柳月茹猛然有种拿着逗猫棒,在逗弄高贵的布偶猫主子的微妙感觉。
哎呀,怎么办,你就是够不着哦!
她咳了咳,将这种奇怪的联想从脑海里赶出去,只留下似有似无的残影,时不时在她眼前晃上一圈。
张娘子可是她的房东和潜在客户啦,得放尊重点!
“我知道张娘子在西蜀城里主要经营着珠宝生意。”
“从上捞钱就是宣传造势,利用无处不在的广告树立品牌意识,让自己店里的珠宝首饰风靡整个西蜀名媛圈,打造时尚风向标和火爆流行标杆。名气越大,小姐夫人们就会越追捧这些新奇花样。”柳月茹一点一点慢慢回忆起现代的服饰公司为了赚钱都是怎么收割韭菜的。
“说起来容易,”张娘子难为道,“可这名气该如何打出去呢?”
“朝神节!”柳月茹拾起茶杯,照例一口灌完,“朝神节可是西蜀一等一的盛事,这名气就先从朝神节开始做起。再慢慢渗透到每一年大大小小的节宴活动中。”

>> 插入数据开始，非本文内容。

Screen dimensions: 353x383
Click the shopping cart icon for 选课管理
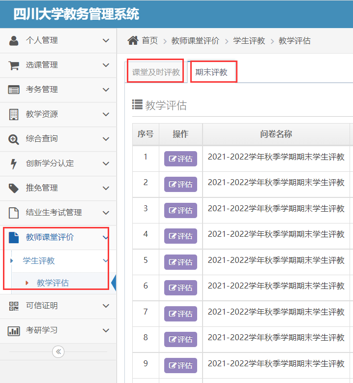click(14, 65)
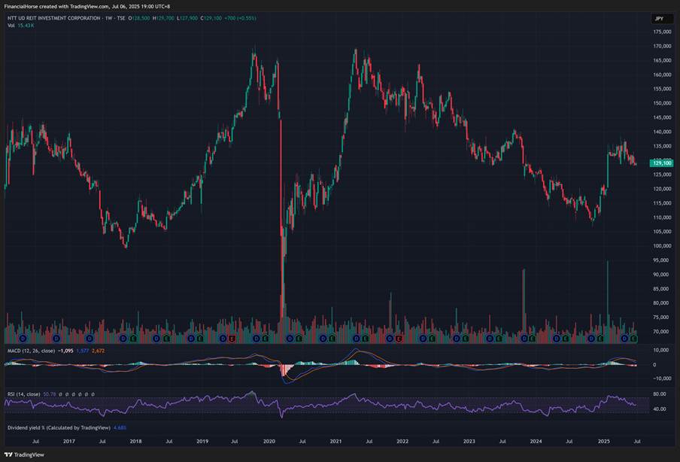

“那些为了在朝神节崭露头角的舞姬必定是抢破了头,她们那些舞裙珠饰,哪一样不得钻研个十足十得精心。”
“张娘子大可以在朝神节挑选些合适的好苗子,签订对赌协定,一步一步资助,等她们大放异彩的,就可以享受从参赛开始到结束往后五年珠宝的随意使用权,但是她们必须按照规定完成主顾的任务。
这些姑娘们既不用赔付那些为了比赛产生的适量花销,甚至还可以享受诚意十足的代言费,待五年合约结束后再根据她们的身价衡量签订新合同。”

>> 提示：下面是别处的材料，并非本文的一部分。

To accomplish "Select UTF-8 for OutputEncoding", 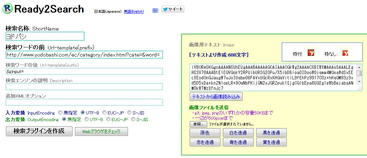I will pos(87,119).
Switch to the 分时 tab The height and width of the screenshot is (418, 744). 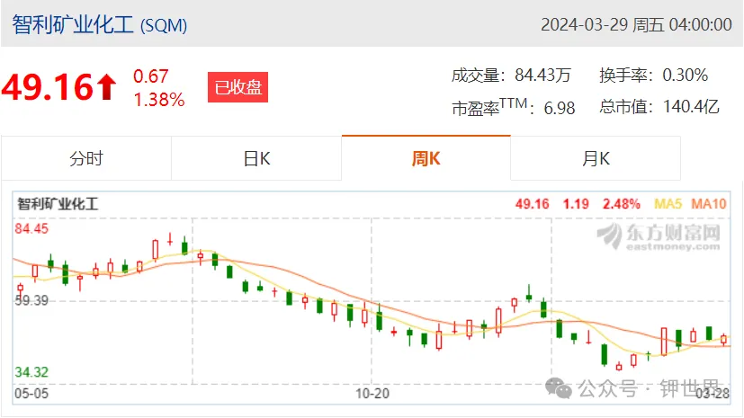tap(85, 158)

柳月茹又叹了口气,人各有命,没能抓住机会火起来的人她也不想赶到绝路。
柳月茹沉思了一下,继续说道:“至于那些没能在人们心中打响名声的舞姬,也就只能委屈她们付清自己的开销后,黯然退场了。”
左右比赛都是有支出的嘛,到时候衣服首饰弄弄干净再完好收回来,顶多是一些专业培训老师和吃住行的钱。